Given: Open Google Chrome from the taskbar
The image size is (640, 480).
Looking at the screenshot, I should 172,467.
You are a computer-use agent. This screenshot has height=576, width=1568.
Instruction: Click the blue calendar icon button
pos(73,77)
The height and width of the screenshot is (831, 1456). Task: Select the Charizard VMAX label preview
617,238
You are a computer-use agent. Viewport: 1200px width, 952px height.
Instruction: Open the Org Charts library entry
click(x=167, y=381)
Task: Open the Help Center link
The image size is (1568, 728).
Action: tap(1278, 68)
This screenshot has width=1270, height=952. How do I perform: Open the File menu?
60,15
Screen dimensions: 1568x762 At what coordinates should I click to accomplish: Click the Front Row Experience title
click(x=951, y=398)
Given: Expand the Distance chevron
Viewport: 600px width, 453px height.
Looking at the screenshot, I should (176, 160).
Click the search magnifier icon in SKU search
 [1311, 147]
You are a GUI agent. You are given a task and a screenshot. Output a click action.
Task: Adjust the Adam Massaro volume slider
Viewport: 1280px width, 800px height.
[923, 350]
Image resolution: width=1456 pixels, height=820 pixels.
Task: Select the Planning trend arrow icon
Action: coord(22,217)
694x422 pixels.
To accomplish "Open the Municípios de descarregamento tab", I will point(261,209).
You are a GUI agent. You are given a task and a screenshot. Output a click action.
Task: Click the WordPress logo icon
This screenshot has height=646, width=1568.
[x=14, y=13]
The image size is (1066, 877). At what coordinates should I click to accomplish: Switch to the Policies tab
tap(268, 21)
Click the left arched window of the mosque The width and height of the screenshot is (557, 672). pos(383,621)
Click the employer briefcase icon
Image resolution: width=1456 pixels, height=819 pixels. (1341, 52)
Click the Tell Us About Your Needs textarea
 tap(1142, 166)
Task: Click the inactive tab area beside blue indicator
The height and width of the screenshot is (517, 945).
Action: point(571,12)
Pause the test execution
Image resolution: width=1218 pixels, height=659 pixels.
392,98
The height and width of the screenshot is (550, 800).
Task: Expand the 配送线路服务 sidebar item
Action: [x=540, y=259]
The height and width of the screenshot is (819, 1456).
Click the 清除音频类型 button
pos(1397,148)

▸ **WHAT THE EXERCISE ASKS**:
Please rewrite everything from the line containing "You are a computer-use agent. This" down to the line containing "Image resolution: width=1456 pixels, height=819", swapping "Instruction" for "Command" and leaving all else unchanged.

▸ **EXERCISE SOLUTION**:
You are a computer-use agent. This screenshot has height=576, width=1568.
Command: Click the blue calendar icon button
pos(73,77)
The height and width of the screenshot is (831, 1456). Task: Select the Charizard VMAX label preview
617,238
You are a computer-use agent. Viewport: 1200px width, 952px height.
Command: Open the Org Charts library entry
click(x=167, y=381)
Task: Open the Help Center link
The image size is (1568, 728).
Action: tap(1278, 68)
This screenshot has width=1270, height=952. How do I perform: Open the File menu?
60,15
Screen dimensions: 1568x762 At what coordinates should I click to accomplish: Click the Front Row Experience title
click(x=951, y=398)
Given: Expand the Distance chevron
Viewport: 600px width, 453px height.
Looking at the screenshot, I should (176, 160).
Click the search magnifier icon in SKU search
 [1311, 147]
You are a GUI agent. You are given a task and a screenshot. Output a click action.
Task: Adjust the Adam Massaro volume slider
Viewport: 1280px width, 800px height.
[923, 350]
Image resolution: width=1456 pixels, height=820 pixels.
Task: Select the Planning trend arrow icon
Action: coord(22,217)
694x422 pixels.
To accomplish "Open the Municípios de descarregamento tab", I will point(261,209).
You are a GUI agent. You are given a task and a screenshot. Output a click action.
Task: Click the WordPress logo icon
This screenshot has height=646, width=1568.
[x=14, y=13]
The image size is (1066, 877). At what coordinates should I click to accomplish: Switch to the Policies tab
tap(268, 21)
Click the left arched window of the mosque The width and height of the screenshot is (557, 672). pos(383,621)
Click the employer briefcase icon
Image resolution: width=1456 pixels, height=819 pixels. (1341, 52)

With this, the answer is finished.